Vulnerability Reporting

Vulnerability Reporting Guidance

Welcome to the Vulnerability Reporting Page for MPoC Software. This page is dedicated to receiving and addressing security vulnerabilities identified by security researchers and users. We appreciate your efforts in helping us maintain a secure environment for our users.

What to Report

Please report any security vulnerabilities or concerns related to the MPoC Software. This includes, but is not limited to:

  • 1. Authentication issues
  • 2. Authorization flaws
  • 3. Data leakage or exposure
  • 4. Cryptographic vulnerabilities
  • 5. Injection attacks
  • 6. Mobile application issues

Responsible Disclosure Policy

We follow a responsible disclosure policy, and we appreciate your cooperation. Here are the key points:

  • 1. Report vulnerabilities only through the provided channels.
  • 2. Provide reasonable time to investigate and address the reported issue before making it public.
  • 3. Do not disclose or exploit any vulnerabilities without explicit consent from Infibeam Avenues Ltd.

Legal Protections

Infibeam Avenues is committed to protecting the rights of security researchers who responsibly disclose vulnerabilities. We will not take legal action against individuals who adhere to our responsible disclosure policy.

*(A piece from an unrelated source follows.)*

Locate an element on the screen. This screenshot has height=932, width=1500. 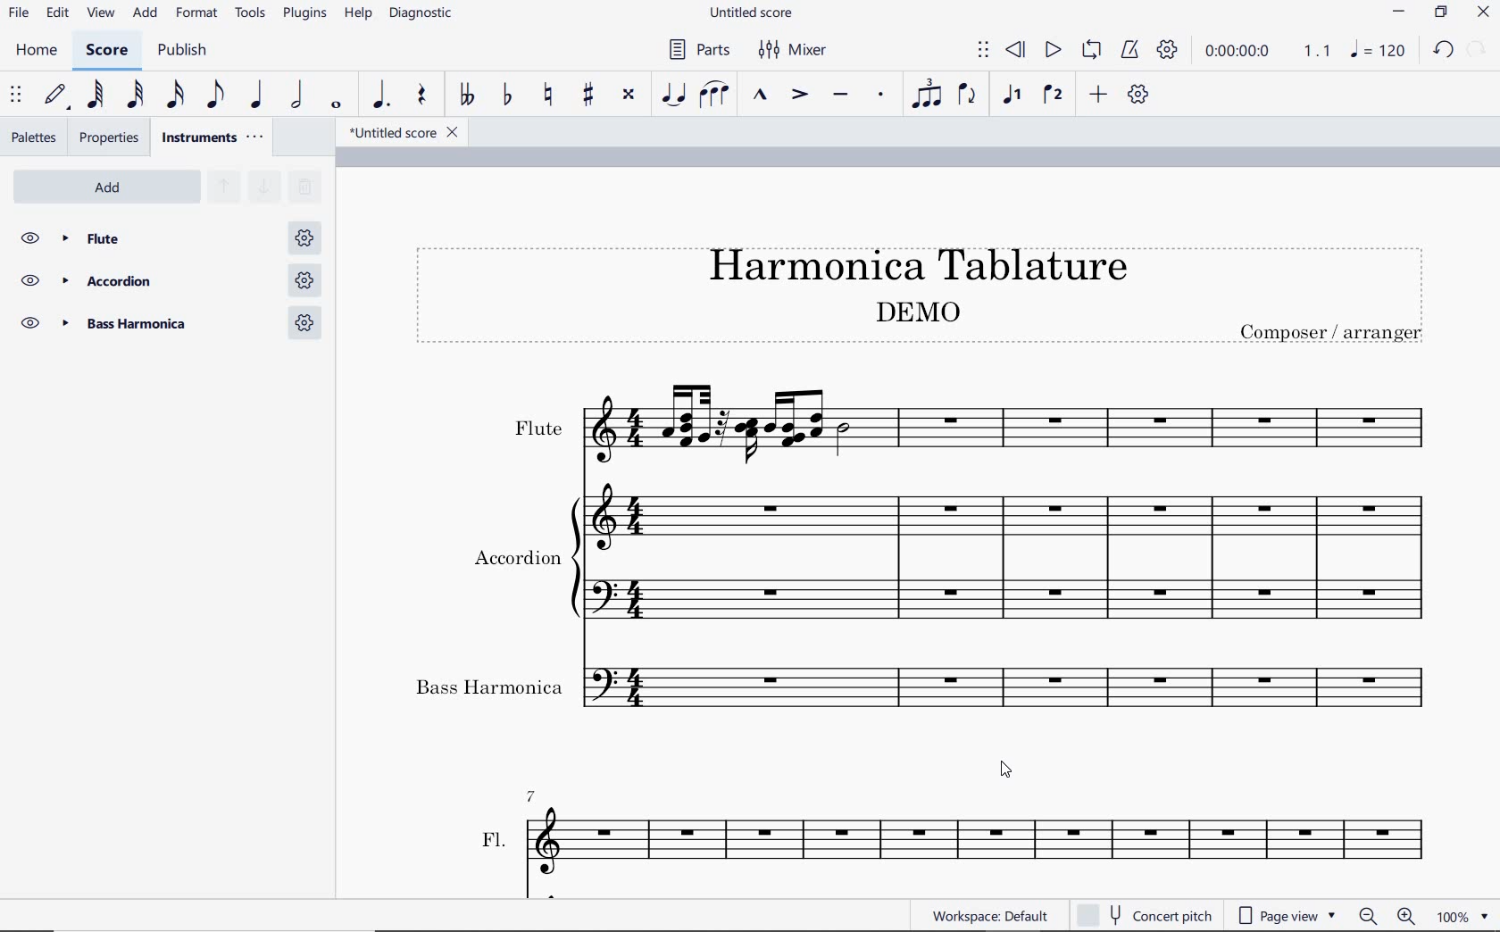
play is located at coordinates (1053, 53).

Acknowledgment and Communication

We value the efforts of security researchers and will acknowledge receipt of your report within 7 business days. We will keep you informed about the status and resolution of the reported issue.

Report Vulnerabilities

Inclusion Criteria :
Common Vulnerabilities and Exposures (CVEs) Include vulnerabilities listed in the National Vulnerability Database (NVD)
and other recognized databases.
Security Advisories Include vulnerabilities reported in official security advisories from
software vendors or reliable sources.
Severity Level Include vulnerabilities with a severity level that poses a
credible threat to Infibeam Avenues systems, data, or operations.
Relevance to Infibeam Avenues Environment Include vulnerabilities that are applicable to the specific software versions
and configurations used by Infibeam Avenues.
Impact on Confidentiality, Integrity, and Availability Include vulnerabilities that have a significant impact on the confidentiality, integrity,
or availability of systems and data.
Known Exploits Include vulnerabilities for which there are known exploits or active threats in the wild.
Compliance Violations Include vulnerabilities that may lead to violations of regulatory compliance requirements
relevant to Infibeam Avenues.
Vendor Acknowledgment Include vulnerabilities that have been acknowledged by the COTS vendor, especially if a
patch or mitigation is available.
Exclusion Criteria :
False Positives Exclude vulnerabilities identified as false positives after thorough investigation and verification.
Non-Applicable Vulnerabilities Exclude vulnerabilities that are not applicable to Infibeam Avenues specific software and hardware configurations.
Low-Impact Issues Exclude vulnerabilities with a low severity level that does not pose a significant risk
to Infibeam Avenues operations.
Unsupported or Legacy Software Exclude vulnerabilities in software components that are officially unsupported or considered legacy,
and where upgrading is not feasible.
Known Mitigations Exclude vulnerabilities for which effective mitigations are already in place or can be readily implemented.
Vendor Patch Release Pending Exclude vulnerabilities for which a vendor has acknowledged the issue, and a patch is pending release
within an acceptable timeframe.
Low Probability of Exploitation Exclude vulnerabilities with a low probability of exploitation in the specific environment
and use case of Infibeam Avenues.
Insignificant Impact Exclude vulnerabilities with an insignificant impact on the confidentiality, integrity,
and availability of Infibeam Avenues systems and data.